GOAL OF THE EXERCISE:
Among these entries, count the lines containing the word "dropdown" and answer with only the number.

(Stored data entries)
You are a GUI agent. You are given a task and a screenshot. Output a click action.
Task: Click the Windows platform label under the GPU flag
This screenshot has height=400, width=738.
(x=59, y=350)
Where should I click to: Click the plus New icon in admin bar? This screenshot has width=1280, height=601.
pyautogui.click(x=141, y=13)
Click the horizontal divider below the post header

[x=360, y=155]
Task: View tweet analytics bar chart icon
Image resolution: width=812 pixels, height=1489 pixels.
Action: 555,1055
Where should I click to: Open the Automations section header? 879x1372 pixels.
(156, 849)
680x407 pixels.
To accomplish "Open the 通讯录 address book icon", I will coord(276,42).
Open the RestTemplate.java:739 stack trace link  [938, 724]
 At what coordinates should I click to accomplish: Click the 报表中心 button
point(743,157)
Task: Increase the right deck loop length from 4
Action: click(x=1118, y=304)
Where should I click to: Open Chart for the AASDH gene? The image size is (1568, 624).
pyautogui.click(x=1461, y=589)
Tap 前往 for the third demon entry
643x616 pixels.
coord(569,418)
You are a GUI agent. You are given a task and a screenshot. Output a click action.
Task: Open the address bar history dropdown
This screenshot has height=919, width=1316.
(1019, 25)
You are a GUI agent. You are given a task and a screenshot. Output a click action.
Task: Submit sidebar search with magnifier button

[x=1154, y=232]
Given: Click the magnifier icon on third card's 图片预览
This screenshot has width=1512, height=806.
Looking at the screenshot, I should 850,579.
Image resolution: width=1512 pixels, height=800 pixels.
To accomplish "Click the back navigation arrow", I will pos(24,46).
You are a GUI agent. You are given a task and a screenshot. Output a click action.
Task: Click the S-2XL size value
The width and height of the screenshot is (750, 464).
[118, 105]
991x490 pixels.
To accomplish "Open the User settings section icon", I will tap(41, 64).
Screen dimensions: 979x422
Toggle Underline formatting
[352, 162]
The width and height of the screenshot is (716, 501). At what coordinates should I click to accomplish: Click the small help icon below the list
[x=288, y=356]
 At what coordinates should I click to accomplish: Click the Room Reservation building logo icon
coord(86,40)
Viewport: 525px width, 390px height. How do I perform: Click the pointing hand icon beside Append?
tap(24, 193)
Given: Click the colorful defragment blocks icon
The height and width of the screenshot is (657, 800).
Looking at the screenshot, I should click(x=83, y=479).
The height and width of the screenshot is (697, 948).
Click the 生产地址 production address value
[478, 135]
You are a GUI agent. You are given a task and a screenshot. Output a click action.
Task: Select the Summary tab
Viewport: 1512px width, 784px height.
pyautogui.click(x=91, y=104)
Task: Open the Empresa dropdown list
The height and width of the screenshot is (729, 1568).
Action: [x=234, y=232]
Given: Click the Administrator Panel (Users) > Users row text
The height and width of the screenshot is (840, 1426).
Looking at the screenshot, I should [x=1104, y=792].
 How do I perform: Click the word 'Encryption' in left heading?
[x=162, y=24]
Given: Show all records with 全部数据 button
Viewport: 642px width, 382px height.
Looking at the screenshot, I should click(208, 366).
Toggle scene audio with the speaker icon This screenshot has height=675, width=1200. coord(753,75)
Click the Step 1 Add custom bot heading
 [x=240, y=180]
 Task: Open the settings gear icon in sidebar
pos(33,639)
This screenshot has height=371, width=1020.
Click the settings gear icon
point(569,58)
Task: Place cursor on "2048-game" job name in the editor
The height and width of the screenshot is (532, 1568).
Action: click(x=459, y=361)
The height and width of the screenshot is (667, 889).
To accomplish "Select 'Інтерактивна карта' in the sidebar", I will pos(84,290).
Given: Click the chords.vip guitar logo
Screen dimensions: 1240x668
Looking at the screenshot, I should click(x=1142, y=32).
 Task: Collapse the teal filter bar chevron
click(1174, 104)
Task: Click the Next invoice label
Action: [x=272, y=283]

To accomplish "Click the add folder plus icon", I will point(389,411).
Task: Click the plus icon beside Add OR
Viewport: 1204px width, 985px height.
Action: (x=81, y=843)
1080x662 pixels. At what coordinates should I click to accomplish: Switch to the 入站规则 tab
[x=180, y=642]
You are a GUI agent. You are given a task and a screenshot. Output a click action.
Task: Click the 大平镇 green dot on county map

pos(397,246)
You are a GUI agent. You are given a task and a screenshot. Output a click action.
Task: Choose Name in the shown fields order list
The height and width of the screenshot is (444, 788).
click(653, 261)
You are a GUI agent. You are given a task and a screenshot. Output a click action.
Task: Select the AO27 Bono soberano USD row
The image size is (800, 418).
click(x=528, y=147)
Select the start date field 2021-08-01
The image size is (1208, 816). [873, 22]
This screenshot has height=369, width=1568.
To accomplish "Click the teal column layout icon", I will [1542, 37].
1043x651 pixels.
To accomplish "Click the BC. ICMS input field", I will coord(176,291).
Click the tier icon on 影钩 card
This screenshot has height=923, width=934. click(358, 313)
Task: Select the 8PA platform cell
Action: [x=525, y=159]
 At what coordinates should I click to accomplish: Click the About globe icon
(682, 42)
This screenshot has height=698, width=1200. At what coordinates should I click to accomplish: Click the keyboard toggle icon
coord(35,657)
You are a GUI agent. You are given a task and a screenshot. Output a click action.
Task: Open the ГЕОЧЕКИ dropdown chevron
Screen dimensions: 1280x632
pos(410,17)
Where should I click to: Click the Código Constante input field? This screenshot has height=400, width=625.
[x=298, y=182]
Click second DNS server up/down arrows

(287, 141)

ANSWER TO THIS EXERCISE:
3